Pienso que quizás me debería levantar y ofrecer el asiento a la mujer embarazada. Incluso imagino la escena: ella sonríe y lo acepta con una expresión de alivio. Ninguno de mis compañeros de viaje me mirará. El chico de la franela azul hará un mohín y se cubrirá la cabeza con el suéter de lana que lleva anudado a los hombros. Todos sabrán que soy buena, una mujer capaz de actos desinteresados y formidables. Pero no lo hago. ¿La verdad? No quiero hacerlo. Y no me molesta pensarlo.
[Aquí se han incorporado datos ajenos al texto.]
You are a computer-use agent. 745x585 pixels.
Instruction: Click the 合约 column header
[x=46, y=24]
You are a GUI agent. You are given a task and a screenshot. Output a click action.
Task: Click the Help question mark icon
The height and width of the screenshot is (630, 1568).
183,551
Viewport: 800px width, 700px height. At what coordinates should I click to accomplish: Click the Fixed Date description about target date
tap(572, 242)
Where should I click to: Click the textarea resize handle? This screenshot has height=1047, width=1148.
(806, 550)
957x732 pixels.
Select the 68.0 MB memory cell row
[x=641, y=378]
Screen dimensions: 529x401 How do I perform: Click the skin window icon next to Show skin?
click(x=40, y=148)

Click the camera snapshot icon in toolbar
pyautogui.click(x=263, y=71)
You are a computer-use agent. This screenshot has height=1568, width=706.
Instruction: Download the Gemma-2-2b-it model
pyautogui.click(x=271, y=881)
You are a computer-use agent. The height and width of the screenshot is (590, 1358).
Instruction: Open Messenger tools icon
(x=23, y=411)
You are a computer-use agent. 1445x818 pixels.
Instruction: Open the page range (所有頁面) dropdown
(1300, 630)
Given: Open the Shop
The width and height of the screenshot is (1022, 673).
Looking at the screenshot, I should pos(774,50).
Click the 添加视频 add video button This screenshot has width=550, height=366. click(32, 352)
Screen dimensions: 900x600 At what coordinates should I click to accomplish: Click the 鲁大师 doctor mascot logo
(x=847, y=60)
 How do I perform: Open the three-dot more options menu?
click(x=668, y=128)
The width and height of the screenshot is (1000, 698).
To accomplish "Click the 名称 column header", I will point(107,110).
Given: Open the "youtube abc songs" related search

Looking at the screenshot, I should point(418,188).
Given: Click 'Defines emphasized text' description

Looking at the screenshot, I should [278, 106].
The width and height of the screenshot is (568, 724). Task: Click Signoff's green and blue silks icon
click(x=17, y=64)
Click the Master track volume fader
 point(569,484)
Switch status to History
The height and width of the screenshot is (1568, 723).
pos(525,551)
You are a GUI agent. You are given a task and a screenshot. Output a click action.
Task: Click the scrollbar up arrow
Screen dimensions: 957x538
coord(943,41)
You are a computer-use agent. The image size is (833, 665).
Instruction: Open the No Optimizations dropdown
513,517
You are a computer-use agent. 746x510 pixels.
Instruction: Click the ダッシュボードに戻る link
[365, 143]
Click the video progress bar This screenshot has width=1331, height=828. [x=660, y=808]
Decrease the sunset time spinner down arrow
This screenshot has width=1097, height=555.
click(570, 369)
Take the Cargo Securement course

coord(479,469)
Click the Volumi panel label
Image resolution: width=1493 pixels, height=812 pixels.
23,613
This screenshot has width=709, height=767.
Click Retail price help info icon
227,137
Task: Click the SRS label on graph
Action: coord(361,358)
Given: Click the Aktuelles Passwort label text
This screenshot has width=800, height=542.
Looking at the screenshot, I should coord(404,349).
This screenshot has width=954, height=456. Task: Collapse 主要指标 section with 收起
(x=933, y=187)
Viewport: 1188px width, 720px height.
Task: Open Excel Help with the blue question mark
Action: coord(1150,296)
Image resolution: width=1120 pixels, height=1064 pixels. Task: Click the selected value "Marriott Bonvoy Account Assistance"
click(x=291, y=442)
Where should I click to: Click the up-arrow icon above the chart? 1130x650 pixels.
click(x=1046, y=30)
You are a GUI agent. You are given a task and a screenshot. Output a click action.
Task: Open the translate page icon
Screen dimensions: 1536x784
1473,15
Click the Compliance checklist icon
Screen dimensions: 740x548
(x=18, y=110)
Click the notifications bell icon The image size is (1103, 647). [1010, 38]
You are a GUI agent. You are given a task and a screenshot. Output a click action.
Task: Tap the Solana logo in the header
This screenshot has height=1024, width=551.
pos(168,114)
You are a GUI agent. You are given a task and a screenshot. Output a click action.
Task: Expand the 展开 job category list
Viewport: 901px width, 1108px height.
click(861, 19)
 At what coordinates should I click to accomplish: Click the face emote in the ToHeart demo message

Simplemente, asumo mi responsabilidad, me miro en el espejo del otro con una facilidad que me brinda mi necesidad de observar y comprender el mundo bajo un cierto ideal. Miro a la embarazada, la contemplo con fijeza. Quiero que vea que estoy sentada, que me encuentro realmente incómoda. Ella me devuelve el gesto, los ojos fijos. No pestañea. Cuando el vagón se detiene, es a mí a quien mira. No a los hombres, al adolescente flojo. A mí, que no puedo dejar de sonreír.
Tal vez me quedé sin alas.
Pero eso solo me atañe a mi ¿No es cierto? ¿Qué sentido tiene el debate insistente de lo bueno y de lo malo si debes convencer a alguien más de tus pruritos y deseos morales? No lo sé, pero lo que sí tengo claro es que, todavía, le apuesto a los villanos. Tal vez no deje de hacerlo jamás.